"Hi, this is Nick Clegg and I'm phoning to let you know you've won a holiday to Florida"

17 September 2008

I hope for the LibDems' sake they haven't decided to pick a quarter million people in key marginals as the targets for Nick Clegg's telemarketing programme. I can't think of a better way of convincing floating voters to put a cross by the other candidates' names than to take a card out of the offshore scam-merchants' book and play them a recorded message.

It seems the SNP has lodged a complaint with the Information Commissioner - oh the irony - about marketing by telephone without consent using a recorded message. I suspect there is enough of a loophole in it being an "interactive" call, as they can dress it up as market research. The automated element could still fall foul of the regulations (but I need to check). Or maybe they're going to phone from Florida.

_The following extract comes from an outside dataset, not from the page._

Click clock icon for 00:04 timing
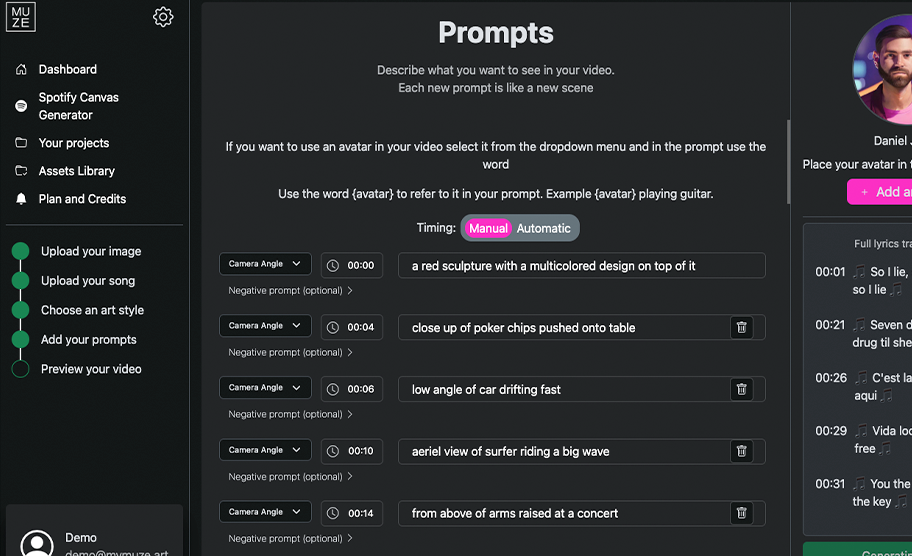 pos(333,327)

Personally, I can live with the parties phoning to ask if I've voted on the day and probably also with a live human being asking what I like or don't like about a given policy. But to ring people and play a party political broadcast at them just has to be the height of stupidity, particularly when your poll ratings aren't all that good in the first place.

So LibDem delegates, go back to your consituencies and prepare for misery.


It looks like this is another UK election campaign team that has hired US strategists. Unfortunately, this approach has been around for a while over here in the US...sigh

I thought they were still mainly using live campaigners in the US, although the policymakers made sure they left a big loophole for automated calls from political parties when they tightened up the telemarketing legislation. Or have they really begun to switch over to automated?

One thing that turned up in the Reuters story was this:

"Experience from the United States showed that around half of those called stayed on the line long enough to hear at least part of the political message.

"It's a higher take-up rate than most people would expect," the spokesman said."

Wow, part of the message. I wonder how many seconds that means. They also might be misled by the tactic of just leaving the phone off the hook and walking away for five minutes in the (admittedly vain) attempt to rack up their phone bill a little.